# Solve the 'Eigenvalue' problem efficiently [closed]

Usually, an eigenvalue of a matrix A is defined as |A-b*I|=0, where I is the identity matrix and |..| is for the determinant.

Now my question becomes a little different, let's say A is a function of b. Therefore, if I still want to calculate the eigenvalue of A, I cannot directly use something like Eigensystem[A]. The meaning of such a problem lies in the Green's function in quantum field theory. Sometimes the Hamiltonian includes a self-energy term which is dependent on omega(energy).
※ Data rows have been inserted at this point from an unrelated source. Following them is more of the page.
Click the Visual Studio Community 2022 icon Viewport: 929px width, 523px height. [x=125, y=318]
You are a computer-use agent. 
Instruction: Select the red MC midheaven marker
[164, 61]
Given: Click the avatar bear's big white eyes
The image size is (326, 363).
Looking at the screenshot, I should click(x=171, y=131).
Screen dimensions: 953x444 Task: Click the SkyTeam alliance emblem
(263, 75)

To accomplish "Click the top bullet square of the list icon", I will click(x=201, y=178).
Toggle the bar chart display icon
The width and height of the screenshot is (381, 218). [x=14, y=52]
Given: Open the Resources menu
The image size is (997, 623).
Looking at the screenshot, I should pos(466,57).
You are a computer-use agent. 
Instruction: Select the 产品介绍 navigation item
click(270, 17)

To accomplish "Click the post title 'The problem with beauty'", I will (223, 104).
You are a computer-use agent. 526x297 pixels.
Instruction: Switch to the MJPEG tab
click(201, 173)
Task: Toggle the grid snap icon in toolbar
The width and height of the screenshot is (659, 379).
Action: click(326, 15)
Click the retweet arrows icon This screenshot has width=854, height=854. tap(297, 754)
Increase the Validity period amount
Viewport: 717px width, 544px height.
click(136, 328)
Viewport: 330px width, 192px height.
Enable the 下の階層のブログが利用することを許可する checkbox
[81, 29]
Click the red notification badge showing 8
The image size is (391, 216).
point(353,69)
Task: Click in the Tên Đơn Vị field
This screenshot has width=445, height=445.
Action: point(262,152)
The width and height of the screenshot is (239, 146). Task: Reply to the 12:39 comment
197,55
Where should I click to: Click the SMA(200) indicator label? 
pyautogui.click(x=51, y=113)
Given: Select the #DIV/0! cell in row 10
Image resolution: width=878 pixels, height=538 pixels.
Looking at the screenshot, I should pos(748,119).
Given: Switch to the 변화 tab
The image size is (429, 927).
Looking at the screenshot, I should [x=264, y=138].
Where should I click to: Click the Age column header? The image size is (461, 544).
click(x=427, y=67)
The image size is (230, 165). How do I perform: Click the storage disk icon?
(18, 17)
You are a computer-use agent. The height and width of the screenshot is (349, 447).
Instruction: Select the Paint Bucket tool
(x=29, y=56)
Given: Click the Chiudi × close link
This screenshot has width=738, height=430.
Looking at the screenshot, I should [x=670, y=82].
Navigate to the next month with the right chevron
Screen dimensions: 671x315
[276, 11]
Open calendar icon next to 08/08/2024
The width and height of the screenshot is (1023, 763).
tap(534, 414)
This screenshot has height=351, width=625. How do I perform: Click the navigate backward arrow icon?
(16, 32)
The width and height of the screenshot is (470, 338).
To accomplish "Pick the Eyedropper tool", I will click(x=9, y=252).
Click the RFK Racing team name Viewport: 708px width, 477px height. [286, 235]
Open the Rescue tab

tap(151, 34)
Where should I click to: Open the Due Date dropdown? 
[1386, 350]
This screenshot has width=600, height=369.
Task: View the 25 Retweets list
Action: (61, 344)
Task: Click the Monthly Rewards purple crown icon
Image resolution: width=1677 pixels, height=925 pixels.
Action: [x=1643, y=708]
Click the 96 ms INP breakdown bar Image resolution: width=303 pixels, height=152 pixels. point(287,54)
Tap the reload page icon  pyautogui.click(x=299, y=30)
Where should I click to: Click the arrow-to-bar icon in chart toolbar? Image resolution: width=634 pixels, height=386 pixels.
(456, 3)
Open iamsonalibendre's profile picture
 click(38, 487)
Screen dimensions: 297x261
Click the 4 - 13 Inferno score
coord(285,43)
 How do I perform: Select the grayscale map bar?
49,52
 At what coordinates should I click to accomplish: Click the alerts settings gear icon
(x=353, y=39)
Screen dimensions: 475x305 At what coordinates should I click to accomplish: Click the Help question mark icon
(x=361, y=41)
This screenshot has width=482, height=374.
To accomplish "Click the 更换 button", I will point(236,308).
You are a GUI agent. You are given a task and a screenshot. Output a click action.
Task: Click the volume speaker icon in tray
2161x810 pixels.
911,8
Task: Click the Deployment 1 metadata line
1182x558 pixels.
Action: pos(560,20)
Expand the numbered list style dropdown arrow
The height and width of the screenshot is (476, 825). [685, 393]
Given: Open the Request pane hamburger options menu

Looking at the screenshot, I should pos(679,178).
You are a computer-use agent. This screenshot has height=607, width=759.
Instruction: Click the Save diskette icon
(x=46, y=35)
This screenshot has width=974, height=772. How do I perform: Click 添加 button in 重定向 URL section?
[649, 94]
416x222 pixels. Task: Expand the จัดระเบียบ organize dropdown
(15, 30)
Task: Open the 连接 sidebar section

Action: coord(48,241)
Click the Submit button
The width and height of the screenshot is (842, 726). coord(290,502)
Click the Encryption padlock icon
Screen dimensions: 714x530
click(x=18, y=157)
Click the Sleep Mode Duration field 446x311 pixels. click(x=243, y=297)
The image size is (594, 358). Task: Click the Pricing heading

To avoid raising XY problem, I just post some of my previous effort in the last, which may or may not be helpful. I have tried to go back to the definition of eigenvalue, namely |A(b)-b*I|=0. And use FindRoot, but very strangely, the returned answer is always 0. I guess it's due to the numeric error. Becuase there're many high order polynomials in the determinant. Later, I find a more severe problem that it is even not possible to solve the eigenvalues of a normal matrix using the definition of eigenvalue and finding roots of it unless putting every number in fraction and using symbolic calculation. Here is a simple example to reproduce the situation:

A = Partition[Range[64], 8]
eiv = Eigenvalues[A]


The result is

{2 (65 + Sqrt[4897]), 2 (65 - Sqrt[4897]), 0, 0, 0, 0, 0, 0}


If I try to substitute the root back to determinant:

(Det[A - b*IdentityMatrix[8]] /. b -> # &) /@ eiv // N


It will not return 0 for all eigenvalues:

{4096., 5.06639*10^-7, 0., 0., 0., 0., 0., 0.}


Instead, if I use symbolic way,

(Det[A - b*IdentityMatrix[8]] /. b -> # &) /@ eiv // Simplify


it works

{0, 0, 0, 0, 0, 0, 0, 0}


But the actual problem will be a very large sparse matrix around 4000 by 4000, which is not feasible to do a symbolic calculation. While the numeric calculate has such a big error, which doesn't work either.

Thanks for your time! Any comment will be highly appreciated.

## closed as off-topic by Daniel Lichtblau, MarcoB, m_goldberg, halirutan♦Jul 10 '18 at 23:11

This question appears to be off-topic. The users who voted to close gave this specific reason:

• "This question cannot be answered without additional information. Questions on problems in code must describe the specific problem and include valid code to reproduce it. Any data used for programming examples should be embedded in the question or code to generate the (fake) data must be included." – MarcoB, m_goldberg, halirutan
If this question can be reworded to fit the rules in the help center, please edit the question.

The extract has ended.